The head of US Southern Command (SOUTHCOM), Admiral Kurt Tidd, told reporters earlier this week that Guantanamo can handle a couple dozen more inmates without the need for additional resources. The comment came after the Pentagon released instructions on how to fill the prison to capacity.
Deterrence
The Gunatanamo Bay detention facility opened in Cuba in 2002. The administration of former President Barack Obama attempted to close down the center over issues linked to the detention conditions and legality of detentions, but it continued its work, serving as a military prison.
Peace activist Jan Weinberg told Sputnik the determination of Trump — like his two predecessors presidents George W. Bush and Barack Obama — to illegally keep Guantanamo open was based on the belief that fear and incarceration without trial were essential to maintain the US global empire.
"The very idea that ‘enemy combatants’ will be held away from public purview, without due process of law, for indeterminate lengths of time, subject to torture surely is designed to maintain fear," Weinberg said. "It appears that American foreign policy is modeled on past empires who in order to maintain control resorted to the tried and true Projection of Power methodology of threat of war, violence and fear mongering."

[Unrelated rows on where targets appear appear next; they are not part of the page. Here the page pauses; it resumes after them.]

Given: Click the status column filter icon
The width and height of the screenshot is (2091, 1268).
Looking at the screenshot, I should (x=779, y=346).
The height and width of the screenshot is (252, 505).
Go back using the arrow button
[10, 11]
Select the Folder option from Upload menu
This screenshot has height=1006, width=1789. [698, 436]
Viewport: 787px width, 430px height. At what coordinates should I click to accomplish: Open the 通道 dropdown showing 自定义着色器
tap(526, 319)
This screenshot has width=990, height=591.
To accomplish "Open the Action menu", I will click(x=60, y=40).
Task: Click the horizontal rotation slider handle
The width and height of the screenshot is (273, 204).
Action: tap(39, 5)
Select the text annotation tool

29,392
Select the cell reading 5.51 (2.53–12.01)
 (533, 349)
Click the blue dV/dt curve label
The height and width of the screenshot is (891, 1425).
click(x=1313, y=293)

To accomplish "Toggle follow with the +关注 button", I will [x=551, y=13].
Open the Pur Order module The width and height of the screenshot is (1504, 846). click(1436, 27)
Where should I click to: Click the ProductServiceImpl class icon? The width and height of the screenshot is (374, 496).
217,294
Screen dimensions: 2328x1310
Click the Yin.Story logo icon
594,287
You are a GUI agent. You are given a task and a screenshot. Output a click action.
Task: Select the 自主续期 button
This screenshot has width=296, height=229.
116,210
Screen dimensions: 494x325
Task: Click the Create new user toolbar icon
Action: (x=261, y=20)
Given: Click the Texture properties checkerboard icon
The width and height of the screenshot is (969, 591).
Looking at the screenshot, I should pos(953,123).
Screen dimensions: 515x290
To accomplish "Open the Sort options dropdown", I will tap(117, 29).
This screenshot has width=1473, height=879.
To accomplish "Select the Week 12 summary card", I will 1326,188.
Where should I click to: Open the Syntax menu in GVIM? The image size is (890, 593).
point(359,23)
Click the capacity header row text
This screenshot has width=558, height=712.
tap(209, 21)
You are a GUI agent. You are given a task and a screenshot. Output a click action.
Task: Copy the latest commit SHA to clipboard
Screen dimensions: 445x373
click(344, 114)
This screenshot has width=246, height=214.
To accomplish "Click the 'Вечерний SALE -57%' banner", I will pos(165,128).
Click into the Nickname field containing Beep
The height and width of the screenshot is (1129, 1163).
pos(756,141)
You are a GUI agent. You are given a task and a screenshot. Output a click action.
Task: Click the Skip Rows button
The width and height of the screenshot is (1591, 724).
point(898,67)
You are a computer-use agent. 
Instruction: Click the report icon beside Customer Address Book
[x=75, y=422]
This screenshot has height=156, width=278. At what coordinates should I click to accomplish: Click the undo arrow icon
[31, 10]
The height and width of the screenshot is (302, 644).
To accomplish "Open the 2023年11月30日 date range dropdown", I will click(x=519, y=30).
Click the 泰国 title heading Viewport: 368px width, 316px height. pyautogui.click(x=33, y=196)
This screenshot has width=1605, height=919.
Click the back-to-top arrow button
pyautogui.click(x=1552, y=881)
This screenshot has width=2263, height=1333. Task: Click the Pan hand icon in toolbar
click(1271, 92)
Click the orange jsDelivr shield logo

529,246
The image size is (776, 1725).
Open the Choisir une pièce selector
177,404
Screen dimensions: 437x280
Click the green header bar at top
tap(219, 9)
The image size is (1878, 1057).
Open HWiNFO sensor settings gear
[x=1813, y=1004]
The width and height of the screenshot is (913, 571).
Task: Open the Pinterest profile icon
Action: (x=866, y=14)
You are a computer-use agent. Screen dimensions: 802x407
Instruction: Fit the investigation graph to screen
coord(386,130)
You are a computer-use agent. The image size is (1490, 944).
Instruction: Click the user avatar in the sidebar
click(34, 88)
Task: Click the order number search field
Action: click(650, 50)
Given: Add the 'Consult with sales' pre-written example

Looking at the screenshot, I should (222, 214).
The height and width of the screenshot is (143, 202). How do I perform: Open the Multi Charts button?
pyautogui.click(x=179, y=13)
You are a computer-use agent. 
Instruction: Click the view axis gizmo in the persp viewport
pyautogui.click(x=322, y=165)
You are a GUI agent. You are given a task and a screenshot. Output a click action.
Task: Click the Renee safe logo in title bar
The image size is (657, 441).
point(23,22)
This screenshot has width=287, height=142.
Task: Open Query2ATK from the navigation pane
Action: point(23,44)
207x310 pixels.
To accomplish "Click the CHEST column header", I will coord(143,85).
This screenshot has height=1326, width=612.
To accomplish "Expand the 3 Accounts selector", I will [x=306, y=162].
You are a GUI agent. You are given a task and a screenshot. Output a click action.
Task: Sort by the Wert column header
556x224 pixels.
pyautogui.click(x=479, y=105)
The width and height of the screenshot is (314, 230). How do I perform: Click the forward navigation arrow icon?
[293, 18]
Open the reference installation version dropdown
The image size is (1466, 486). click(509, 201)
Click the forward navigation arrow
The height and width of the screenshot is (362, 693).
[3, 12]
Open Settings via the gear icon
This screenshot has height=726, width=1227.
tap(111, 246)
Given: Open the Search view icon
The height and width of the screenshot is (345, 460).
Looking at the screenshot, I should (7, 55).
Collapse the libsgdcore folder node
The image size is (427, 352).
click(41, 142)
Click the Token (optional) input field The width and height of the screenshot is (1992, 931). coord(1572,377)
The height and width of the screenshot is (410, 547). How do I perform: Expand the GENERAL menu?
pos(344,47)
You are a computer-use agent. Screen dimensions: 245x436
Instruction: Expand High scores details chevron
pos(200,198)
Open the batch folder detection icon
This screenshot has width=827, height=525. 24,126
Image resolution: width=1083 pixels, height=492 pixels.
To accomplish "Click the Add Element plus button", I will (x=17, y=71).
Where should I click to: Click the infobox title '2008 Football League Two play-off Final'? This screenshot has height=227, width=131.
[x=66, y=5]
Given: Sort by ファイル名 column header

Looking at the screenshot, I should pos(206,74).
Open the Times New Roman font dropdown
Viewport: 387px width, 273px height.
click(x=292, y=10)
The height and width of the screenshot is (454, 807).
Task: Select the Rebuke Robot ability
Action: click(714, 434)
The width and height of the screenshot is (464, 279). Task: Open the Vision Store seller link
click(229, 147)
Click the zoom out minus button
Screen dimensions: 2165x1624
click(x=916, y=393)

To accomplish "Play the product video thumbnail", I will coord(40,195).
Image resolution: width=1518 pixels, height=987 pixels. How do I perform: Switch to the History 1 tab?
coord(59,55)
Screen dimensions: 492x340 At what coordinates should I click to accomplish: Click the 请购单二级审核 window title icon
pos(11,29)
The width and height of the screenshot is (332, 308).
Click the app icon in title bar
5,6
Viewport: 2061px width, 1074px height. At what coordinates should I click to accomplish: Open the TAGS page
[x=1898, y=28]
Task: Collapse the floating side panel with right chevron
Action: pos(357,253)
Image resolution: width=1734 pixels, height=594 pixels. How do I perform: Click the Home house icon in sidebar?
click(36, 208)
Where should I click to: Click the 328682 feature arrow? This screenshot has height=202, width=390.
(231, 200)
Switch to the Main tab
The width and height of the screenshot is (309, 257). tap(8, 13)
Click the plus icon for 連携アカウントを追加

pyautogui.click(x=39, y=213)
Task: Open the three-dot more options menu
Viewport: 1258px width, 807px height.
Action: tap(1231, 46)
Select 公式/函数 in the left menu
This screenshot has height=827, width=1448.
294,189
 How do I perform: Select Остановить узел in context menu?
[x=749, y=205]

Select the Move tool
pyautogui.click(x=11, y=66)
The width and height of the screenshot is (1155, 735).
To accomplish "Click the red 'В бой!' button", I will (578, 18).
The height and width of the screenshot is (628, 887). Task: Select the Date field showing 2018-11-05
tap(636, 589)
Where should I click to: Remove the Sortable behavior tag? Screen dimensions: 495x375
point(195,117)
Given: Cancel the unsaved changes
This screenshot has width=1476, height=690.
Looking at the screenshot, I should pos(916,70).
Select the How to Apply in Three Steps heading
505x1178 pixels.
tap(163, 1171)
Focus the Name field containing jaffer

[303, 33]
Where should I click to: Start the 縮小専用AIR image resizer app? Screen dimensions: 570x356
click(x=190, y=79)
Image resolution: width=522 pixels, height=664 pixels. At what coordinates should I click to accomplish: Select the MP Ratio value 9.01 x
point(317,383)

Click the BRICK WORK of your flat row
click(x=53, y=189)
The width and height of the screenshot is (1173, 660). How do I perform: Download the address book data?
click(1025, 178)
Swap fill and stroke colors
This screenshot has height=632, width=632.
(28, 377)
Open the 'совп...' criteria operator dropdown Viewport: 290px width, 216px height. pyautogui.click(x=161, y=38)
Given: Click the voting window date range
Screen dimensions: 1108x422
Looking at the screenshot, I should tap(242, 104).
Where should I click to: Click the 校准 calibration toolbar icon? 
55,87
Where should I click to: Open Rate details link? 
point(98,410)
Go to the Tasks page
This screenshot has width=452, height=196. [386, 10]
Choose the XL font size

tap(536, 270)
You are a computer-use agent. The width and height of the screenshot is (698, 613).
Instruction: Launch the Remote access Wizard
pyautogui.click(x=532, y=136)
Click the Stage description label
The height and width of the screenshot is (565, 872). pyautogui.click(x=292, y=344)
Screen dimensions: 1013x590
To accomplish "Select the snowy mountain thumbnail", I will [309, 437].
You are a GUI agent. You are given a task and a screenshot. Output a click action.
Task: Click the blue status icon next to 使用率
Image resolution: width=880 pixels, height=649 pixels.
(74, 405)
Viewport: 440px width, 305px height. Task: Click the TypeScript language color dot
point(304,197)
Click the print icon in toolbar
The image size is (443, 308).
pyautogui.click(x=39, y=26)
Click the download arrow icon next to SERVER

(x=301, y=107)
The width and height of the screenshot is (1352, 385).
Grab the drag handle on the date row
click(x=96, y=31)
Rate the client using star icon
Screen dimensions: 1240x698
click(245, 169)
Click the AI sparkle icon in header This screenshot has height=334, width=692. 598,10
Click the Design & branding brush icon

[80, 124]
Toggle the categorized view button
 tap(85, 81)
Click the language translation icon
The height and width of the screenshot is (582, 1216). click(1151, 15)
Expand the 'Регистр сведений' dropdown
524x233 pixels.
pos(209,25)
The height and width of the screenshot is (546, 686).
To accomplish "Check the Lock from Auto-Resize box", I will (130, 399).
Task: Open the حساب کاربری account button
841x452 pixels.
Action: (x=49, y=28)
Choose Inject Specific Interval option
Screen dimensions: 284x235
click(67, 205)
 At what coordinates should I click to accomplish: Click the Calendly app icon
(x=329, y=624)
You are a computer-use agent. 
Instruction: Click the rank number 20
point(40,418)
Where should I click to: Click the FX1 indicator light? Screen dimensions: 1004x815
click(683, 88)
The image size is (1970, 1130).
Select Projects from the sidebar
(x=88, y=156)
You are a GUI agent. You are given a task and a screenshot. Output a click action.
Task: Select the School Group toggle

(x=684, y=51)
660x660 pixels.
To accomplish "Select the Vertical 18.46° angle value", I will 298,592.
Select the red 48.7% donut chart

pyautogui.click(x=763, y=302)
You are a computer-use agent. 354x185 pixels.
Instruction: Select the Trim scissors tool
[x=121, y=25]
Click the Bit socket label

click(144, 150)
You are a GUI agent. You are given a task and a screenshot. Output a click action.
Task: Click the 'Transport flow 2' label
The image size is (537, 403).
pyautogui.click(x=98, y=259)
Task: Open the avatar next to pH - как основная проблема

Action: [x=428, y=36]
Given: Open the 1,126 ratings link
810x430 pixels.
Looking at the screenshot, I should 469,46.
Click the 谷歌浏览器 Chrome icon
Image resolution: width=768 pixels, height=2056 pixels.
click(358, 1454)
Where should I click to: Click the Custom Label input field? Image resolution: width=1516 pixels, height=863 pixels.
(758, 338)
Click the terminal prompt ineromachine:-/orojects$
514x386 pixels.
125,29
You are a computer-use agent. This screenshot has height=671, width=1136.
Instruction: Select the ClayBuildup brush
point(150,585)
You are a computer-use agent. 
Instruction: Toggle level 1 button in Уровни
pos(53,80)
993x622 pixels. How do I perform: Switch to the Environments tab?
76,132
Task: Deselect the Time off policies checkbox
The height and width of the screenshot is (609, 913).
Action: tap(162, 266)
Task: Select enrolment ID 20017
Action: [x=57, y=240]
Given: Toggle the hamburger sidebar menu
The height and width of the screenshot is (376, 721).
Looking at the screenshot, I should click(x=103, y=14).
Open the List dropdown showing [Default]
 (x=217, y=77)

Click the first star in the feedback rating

"Fear is a form of terrorism, is it not?" he asked.
However, a backlash was building up among the American people against the increasingly discredited pattern of lies and misinformation they had been told for so long to justify US global hegemony and Guantanamo’s role in maintaining it, Weinberg observed.
"The political class in Washington DC does not understand that once their warmongering for profit turns into actual wars… the American public will revolt," he said. "The real question is will anyone be around to write ‘The Rise and Fall of the American Empire?’"
Concentration Camp Aura
University of Illinois Professor of international Law Professor Francis Boyle told Sputnik the Guantanamo Bay facility remained a gross violation of human rights and international law as long as it was allowed to continue operating.
"Gitmo [Guantanamo] is a crypto-Nazi concentration camp… where prisoners are being held and tortured in violation of their basic rights under the Geneva Conventions and the International Covenant on Civil and Political Rights," he said.
"In the case of Gitmo where these war crimes are both widespread and systematic, it constitutes a Crime Against Humanity that in terms of severity verges upon the international crime of genocide perpetrated against its primarily Muslims of Color Prisoners," he said. "The Gitmo Kangaroo Courts are a joke and a fraud and part and parcel of the same violations of international criminal law mentioned above."
The level of violence authorized at Guantanamo was likely to escalate and eventually lead to authorizing the killing of suspects being held there, Boyle cautioned.
"In the event the Gitmo Kangaroo Courts sentences someone to death and that person is executed, Gitmo will become America’s first Nazi death camp," he warned.